This research examines the following questions:
How did these young people study in Spain during the pandemic, and how did it affect their way of thinking?
How do they perceive their post-pandemic professional and/or work life? What are their current professional and personal experiences?
What are their work prospects?
What future plans do they have?
This paper argues that unlike their parents, who sought and continue to devise strategies to return to their country or move to other countries, young Romanian graduates are planning to remain in Spain. This research hence contributes to existing debates on mobility by revealing that second-generation (im)mobility may become a fundamental post-pandemic trend. It is important to note that in contrast to their parents, none of whom had higher-education qualifications, these second-generation young Romanians have completed their graduate studies in Spain. However, unlike their Spanish peers, whose parents have more resources to help them exercise mobility and look for work, young Romanians are having to find employment on their own. Having been unable to find employment that suits their qualifications, they are looking for new ways to achieve success in the labour market. Currently, far from feeling “out of place” [6], these young people are striving for a way of life that allows them to continue living in Spain even after their parents have returned to Romania. Against this backdrop, they are finding themselves living in houses rented or bought by their parents, having to look for new ways to obtain employment that will help them overcome professional difficulties. This article distinguishes three approaches that young people are using in response to the professional situations they are encountering: (1) young graduates working in jobs for which they are overqualified at the same time as they plan to find better work; (2) young people who have completed master’s or doctoral degrees and are working in jobs for which they are overqualified while planning to find a better job, create their own business or apply for research grants; and (3) unemployed young graduates who are working for themselves in the search for professional fulfilment, or who intend to open their own business. The desire to live and work in Spain is common to all three groups. Following the theoretical framework, this paper offers a brief overview of the Romanian community in Spain and introduces the second generation of Romanians in the context of the Spanish labour market.
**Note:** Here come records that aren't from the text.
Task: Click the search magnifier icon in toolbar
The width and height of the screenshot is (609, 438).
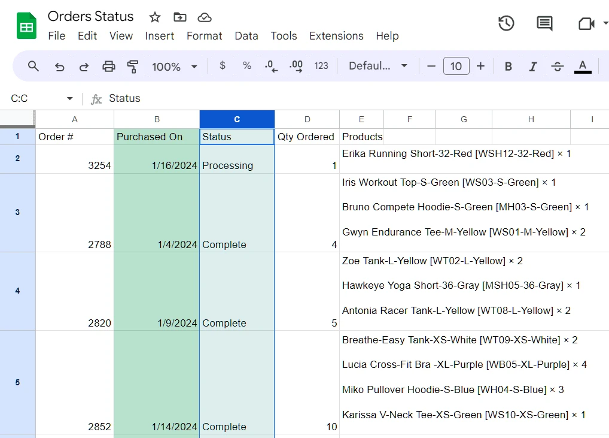Action: coord(34,66)
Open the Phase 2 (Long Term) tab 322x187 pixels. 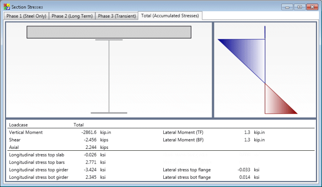coord(72,16)
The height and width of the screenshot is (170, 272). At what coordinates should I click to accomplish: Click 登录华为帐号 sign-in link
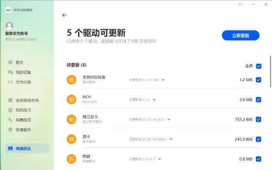17,34
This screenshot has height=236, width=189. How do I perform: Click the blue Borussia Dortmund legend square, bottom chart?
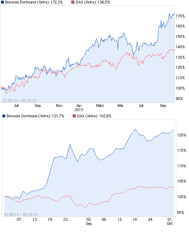pos(4,116)
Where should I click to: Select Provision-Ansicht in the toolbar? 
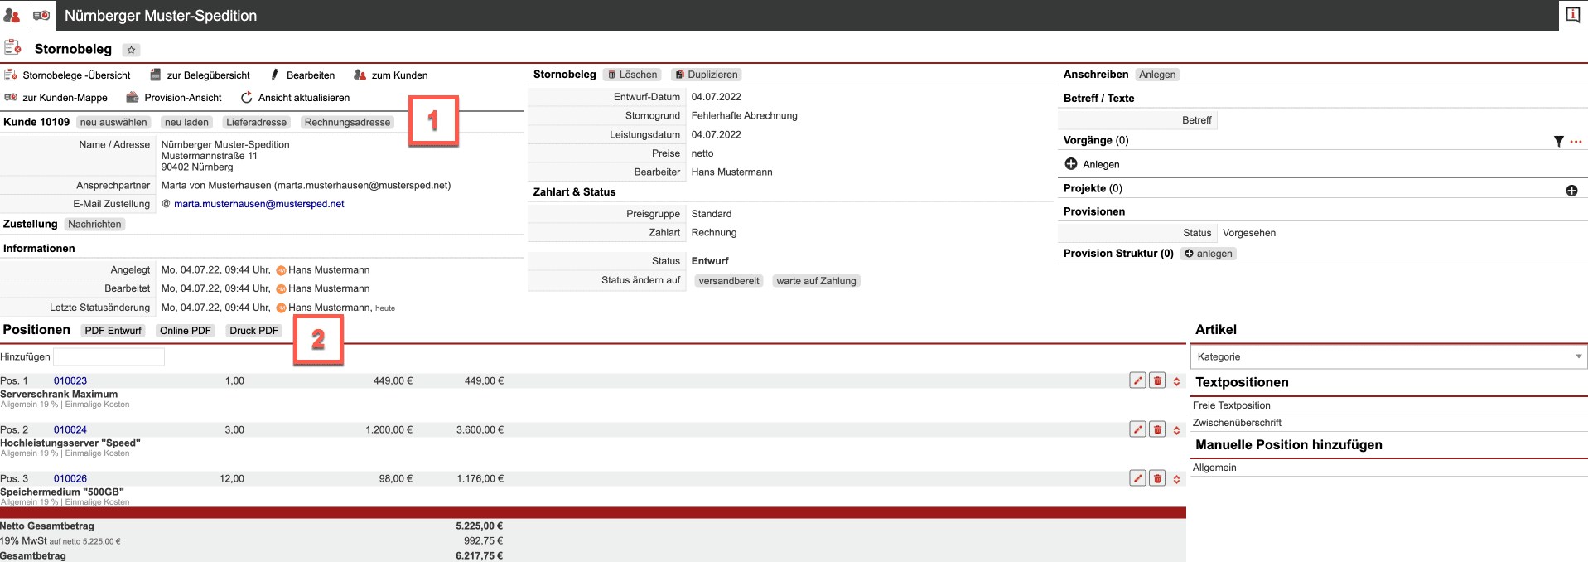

The methodology is then explained, followed by the interviewees’ analysis of their post-pandemic work experiences and their future prospects. The conclusions focus on these young people’s new approaches to finding work and developing their skills and talents in the country where they arrived as children and where they have been educated.

2. Theoretical Framework: Linking Cultural Integration to Work

The literature examining the second generation of young immigrants focuses on culture and belonging [7], or the reconstruction of identity through work [8]. More specifically, Spanish authors have highlighted this group’s degree of linguistic and cultural integration [9,10]. For instance, in their article on the linguistic integration of Romanians in Catalonia, the authors of [11] conclude that second-generation Romanians feel closer to the Catalan than to the Romanian culture, which is practically ‘invisible’ to them. Authors have also examined the integration of second-generation immigrants, concluding that differences manifest themselves in the exclusion and discrimination faced by children and young people in schools and universities [12,13,14]. There is agreement regarding the need to eliminate barriers to the labour integration of second-generation young people. Authors have also started to address the issue of dual citizenship, but they have not specifically focused on second-generation immigrants [15].
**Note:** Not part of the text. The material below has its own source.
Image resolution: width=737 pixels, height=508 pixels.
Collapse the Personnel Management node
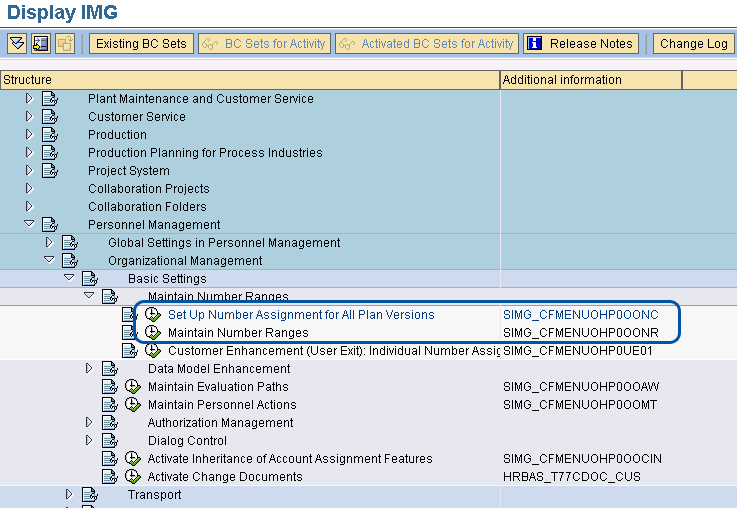point(29,225)
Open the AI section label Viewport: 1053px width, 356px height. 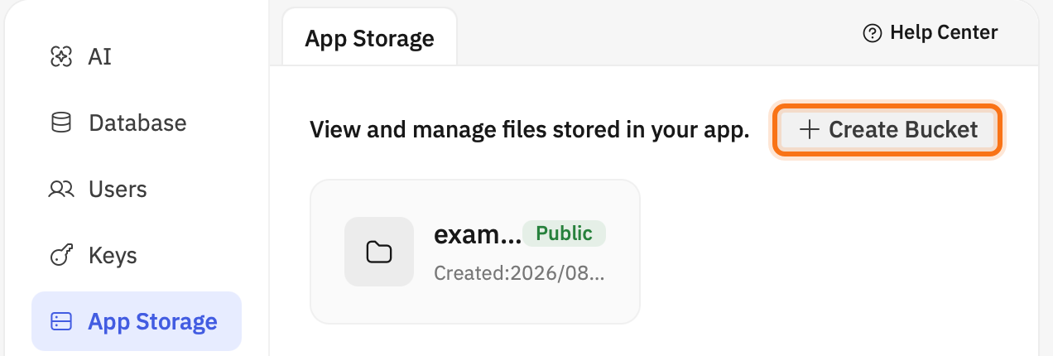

At the global level, authors have analysed the link between precariousness and work among younger people, emphasising the inequalities in the labour market [16,17,18]. Transitions between studies and work have been identified as a complex area that can affect the lives of young people when they reach maturity.
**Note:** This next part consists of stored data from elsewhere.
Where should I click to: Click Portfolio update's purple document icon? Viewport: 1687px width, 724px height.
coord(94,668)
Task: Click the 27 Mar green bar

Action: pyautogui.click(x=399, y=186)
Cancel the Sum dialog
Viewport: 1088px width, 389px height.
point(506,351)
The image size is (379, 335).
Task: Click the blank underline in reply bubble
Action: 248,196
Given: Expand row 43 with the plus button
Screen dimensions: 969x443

However, few authors in Spain have conducted research regarding second-generation Romanian immigrant graduates and their work [19]. Authors [20] have studied skilled young people who have arrived from Romania and noted their strategies involving the mobilisation of universities or social networks, building pathways that fit into the dynamics of the Spanish labour market. Recently, in their work on the career paths of immigrants in the Netherlands, the authors of [21] have argued that there are few differences between the first and second generations, with young people at least initially relegated to work for which they are overqualified despite having completed university degrees. In the specific case of second-generation Romanians in Spain, few of their parents had been to university. Those who had studied in Romania had to wait some time for their degrees to be validated, and even then, remained in jobs below their level of training [22]. However, their children have studied at Spanish universities and have or should have the same opportunities as their Spanish peers. This shows the evolution of integration processes for Romanians in Spain over time, and it is also reflected in the literature. For instance, ref. [23] recently noted that while there are three communities of Romanians integrated in Spain—the immigrant associations, professionals and young people—and linked to each other through the same network, the young community is the most dynamic and integrated, and even the most mobile in terms of looking for work. As a result of the pandemic, however, young people have changed their thinking about exercising mobility to find employment.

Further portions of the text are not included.